When I run the code, we see that the longest gap exists between calling /next and the initialization of the handler code: image and finally afterwards we receive a response, which begins the invocation.

We're constantly working on improving the performance of our tracing libraries and extension code, and that includes working with our partners at AWS as well.

I hope I've helped! AJ

eliasbrange commented 10 months ago

Thanks for the response.

To gather more data, I added two more functions. One that has the AppConfig extension and one that has the Lambda Insights extension.

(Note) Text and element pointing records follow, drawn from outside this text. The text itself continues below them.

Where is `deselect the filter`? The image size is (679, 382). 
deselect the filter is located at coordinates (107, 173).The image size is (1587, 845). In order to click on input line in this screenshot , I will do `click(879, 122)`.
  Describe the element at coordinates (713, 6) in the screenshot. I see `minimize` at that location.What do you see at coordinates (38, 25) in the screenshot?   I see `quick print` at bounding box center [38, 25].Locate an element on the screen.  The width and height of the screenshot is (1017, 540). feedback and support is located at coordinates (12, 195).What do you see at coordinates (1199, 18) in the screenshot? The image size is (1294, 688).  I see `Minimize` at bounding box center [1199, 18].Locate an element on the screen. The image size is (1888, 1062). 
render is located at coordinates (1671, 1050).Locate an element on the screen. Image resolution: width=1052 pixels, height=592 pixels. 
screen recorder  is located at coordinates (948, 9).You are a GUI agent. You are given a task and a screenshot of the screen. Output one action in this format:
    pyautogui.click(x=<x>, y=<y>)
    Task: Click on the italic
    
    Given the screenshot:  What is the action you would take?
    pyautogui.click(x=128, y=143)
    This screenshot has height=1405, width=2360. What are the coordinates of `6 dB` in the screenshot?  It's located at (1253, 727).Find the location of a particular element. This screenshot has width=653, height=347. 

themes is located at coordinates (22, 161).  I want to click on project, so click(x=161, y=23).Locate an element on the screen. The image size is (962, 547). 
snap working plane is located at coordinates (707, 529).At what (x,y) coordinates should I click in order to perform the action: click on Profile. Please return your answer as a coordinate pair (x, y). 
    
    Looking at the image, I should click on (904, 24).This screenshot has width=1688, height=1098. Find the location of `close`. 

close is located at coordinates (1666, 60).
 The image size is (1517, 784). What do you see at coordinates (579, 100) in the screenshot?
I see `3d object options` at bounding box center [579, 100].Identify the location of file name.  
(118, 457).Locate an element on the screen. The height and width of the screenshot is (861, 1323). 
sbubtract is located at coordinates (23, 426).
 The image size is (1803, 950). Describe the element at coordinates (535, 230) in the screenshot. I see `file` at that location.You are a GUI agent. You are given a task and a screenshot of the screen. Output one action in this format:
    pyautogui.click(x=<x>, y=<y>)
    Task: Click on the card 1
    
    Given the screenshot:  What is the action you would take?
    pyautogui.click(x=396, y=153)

I haven't checked the code of those two (are they public?), but I assume they similarly use the same registration API.

Since my four functions use the same runtime and handler code, I'd expect all three variants with extensions to behave similarly and have the ~500 ms delay. But I am seeing the following instead:

image

Those other extensions add around 100ms to the round-trip time, much less than the Datadog extension.

Could there be something more to it than copying the node runtime + your code into the sandbox, and performing static initialization.?

astuyve commented 10 months ago

Hey folks! We narrowed this down both in this issue and on slack with a bit of code sharing. The extra duration includes time to load and instrument the hander function itself, which will vary compared with other lambda extensions.

Feel free to reach out with any questions.

Thanks!

astuyve commented 3 months ago

hey @eliasbrange you should try version 62 and setting DD_EXTENSION_VERSION to next, let me know what you think!